Polymorphic ArrayHandle

From VTKM
Jump to navigation Jump to search

A major issue with the current version of VTK-m is that template programming madness is causing major inconveniences with the compilation. First, compiling VTK-m code takes a looooooong time. Second, even the simplest programs generate remarkably large executables.

The most direct cause of both these issues is the DynamicArrayHandle (along with its sibling DynamicCellSet) and the dynamic cast and call that happens within the dispatcher's Invoke.

The basic idea of the DynamicArrayHandle is that you can hold an ArrayHandle without knowing its type and storage at compile time. This allows you to, for example, store fields in a DataSet without carrying around a list of template arguments specifying each field array type.

In the current design of VTK-m all types have to be known when you get to the execution environment. That means when using one of these dynamic storage classes when executing a worklet, the code must figure out what type of arrays are being used by trying every combination of every possible type. These combinations grow very quickly.

Take for example the execution of everyone's favorite, Marching Cubes. At a minimum, this algorithm requires 3 arguments: a cell set, a field to contour, and the point coordinates.

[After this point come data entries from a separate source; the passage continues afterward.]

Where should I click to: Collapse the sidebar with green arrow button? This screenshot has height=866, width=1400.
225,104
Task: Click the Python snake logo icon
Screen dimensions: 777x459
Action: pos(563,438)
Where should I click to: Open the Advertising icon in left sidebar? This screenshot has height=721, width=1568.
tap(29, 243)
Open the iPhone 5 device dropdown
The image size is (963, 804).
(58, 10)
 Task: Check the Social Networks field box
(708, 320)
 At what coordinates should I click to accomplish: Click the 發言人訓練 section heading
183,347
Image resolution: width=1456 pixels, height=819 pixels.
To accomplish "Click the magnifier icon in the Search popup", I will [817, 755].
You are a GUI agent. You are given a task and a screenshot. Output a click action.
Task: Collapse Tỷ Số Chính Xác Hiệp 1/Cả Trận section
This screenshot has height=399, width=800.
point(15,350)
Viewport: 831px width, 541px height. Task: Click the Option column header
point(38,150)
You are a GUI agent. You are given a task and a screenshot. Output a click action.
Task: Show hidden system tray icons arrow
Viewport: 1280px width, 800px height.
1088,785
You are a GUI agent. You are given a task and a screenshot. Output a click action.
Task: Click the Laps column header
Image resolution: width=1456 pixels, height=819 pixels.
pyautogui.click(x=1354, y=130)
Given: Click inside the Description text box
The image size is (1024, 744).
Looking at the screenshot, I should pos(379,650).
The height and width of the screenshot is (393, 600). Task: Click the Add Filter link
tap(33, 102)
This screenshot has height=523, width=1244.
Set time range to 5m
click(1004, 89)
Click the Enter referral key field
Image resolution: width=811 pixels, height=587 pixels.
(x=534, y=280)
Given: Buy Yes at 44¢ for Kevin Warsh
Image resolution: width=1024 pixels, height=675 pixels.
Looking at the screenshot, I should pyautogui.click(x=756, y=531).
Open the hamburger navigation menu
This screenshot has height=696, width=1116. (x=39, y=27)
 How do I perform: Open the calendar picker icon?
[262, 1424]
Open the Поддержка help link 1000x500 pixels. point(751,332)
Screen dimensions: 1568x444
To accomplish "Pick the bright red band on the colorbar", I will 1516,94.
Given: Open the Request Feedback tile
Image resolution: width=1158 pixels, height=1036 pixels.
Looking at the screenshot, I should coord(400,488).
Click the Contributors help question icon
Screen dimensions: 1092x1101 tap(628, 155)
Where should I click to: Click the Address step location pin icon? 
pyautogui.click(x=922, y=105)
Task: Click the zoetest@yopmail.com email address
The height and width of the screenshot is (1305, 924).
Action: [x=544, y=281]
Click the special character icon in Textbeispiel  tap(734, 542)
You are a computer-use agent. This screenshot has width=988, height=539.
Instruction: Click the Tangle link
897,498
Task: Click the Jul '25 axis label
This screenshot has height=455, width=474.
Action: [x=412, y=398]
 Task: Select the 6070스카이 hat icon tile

If just considering the "default" types that VTK-m expects, there are 4 common types of cell sets (2D structured, 3D structured, explicit, and explicit single type). The field is probably one of 2 types (Float32 or Float64). The point coordinates also have 2 possible types (Vec 3 of Float32 or Float64) but additionally 5 (!) storage mechanisms (standard array, uniform coordinates, 2 types of composite vectors, and cartesian product). This is a total of 4 x 2 x 2 x 5 = 80 possible combinations.

So, yes, for a simple worklet operating on a cell set with one field and point coordinates, the template mechanism creates 80 versions of the worklet functions that must be compiled. Furthermore, the templating to create all these versions is quite slow to resolve. Add to that that several compilers we use for VTK-m require multiple passes for different architectures (e.g. CUDA) or optimizations.

How polymorphic array handles would work

The proposed solution is to introduce a polymorphic array handle where values can be retrieved without knowing how they are stored. The implementation starts with an array portal with virtual methods.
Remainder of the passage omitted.